In this lesson, the student will acquire and practice vocabulary used to talk about works of literature, storytelling, and benefits of reading.
In the introductory part of the lesson, the student circles synonyms of the word story (saga, yarn, fable, etc.). Next, they choose the correct alternative to complete definitions of different types of stories.
Presented with summaries of three well-known fairy tales, the student matches them with the morals.
Vocabulary: adjectives to describe works of literature
The student completes an association exercise with one word that matches the given ones and can be used to form words used to describe stories and books (well-written, well-paced, well-researched, etc.).
By matching words, the student forms adjectives and expressions that are used to describe books (e.g. page-turner, awe-inspiring, canon-worthy, etc.). Then, they used them to fill in the gaps and use them in the right context.
Video: How stories shape our minds
The student watches the video How stories work and chooses the correct set of words describing the benefits of stories in our lives. The student watches the video again and completes the sentences with the missing words.
Vocabulary: literary genres
The student revises literary genres by matching them with the correct descriptions (memoir, biography, self-help, etc.). This exercise is followed by a speaking exercise in which the student talks about their favorite works of literature and names titles belonging to different genres.
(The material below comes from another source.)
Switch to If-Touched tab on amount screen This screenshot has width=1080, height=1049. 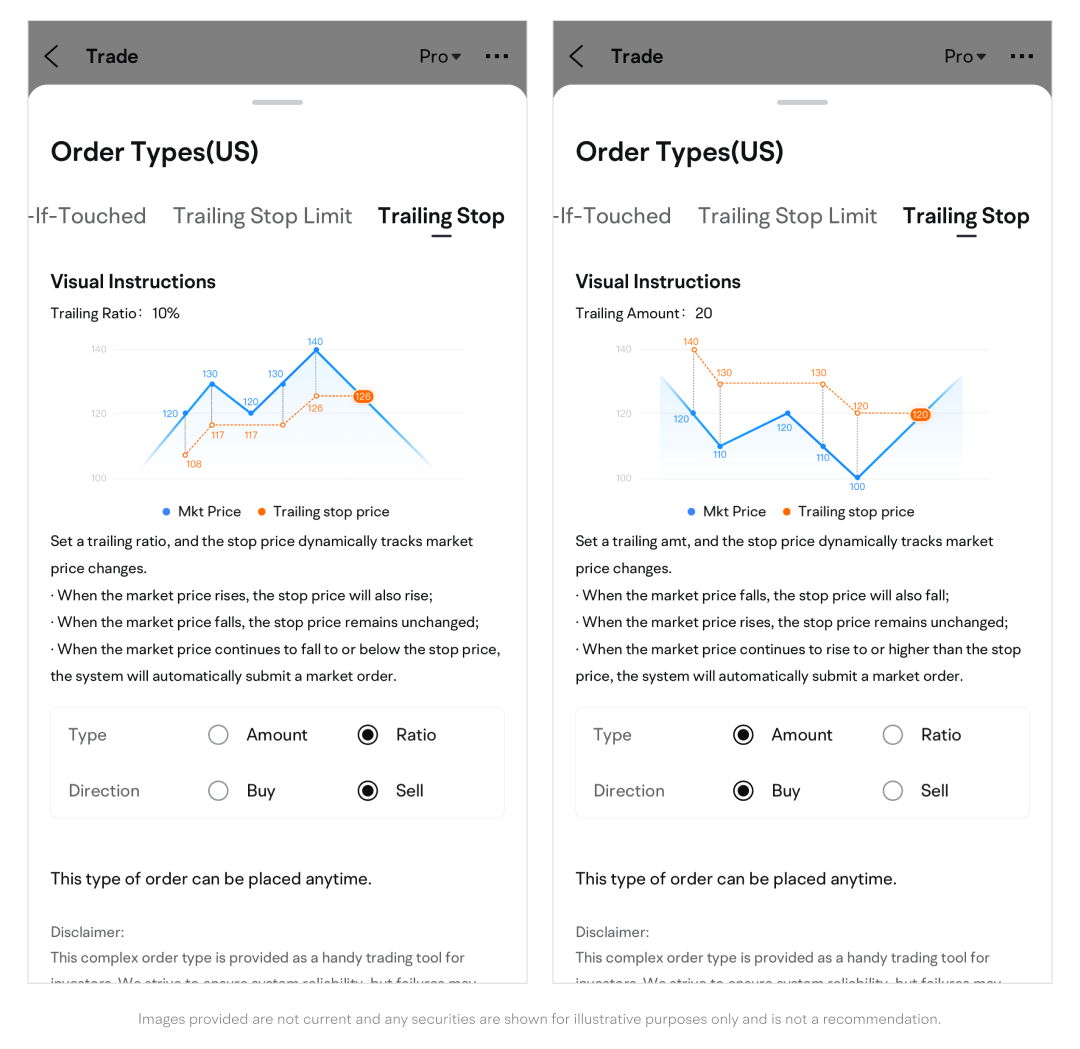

The student learns some more literary terms – allegory, foreword, resonate, conjure, protagonist, and render, by matching them with the right contexts.
Video: 7 major plots in storytelling
After watching the video 7 major plots in storytelling, the student summarizes each of them in their own words.
The student reads and completes a passage explaining creative non-fiction with the missing words. In a reading comprehension exercise, they mark statements about creative non-fiction as true or false.
To sum up, the student completes a mind map about stories and the elements they learned about by adding words from the box to the right category. They also choose the odd one out in groups of literary terms.
Finally, they pick a card with seemingly unrelated pictures that they need to use to tell a story.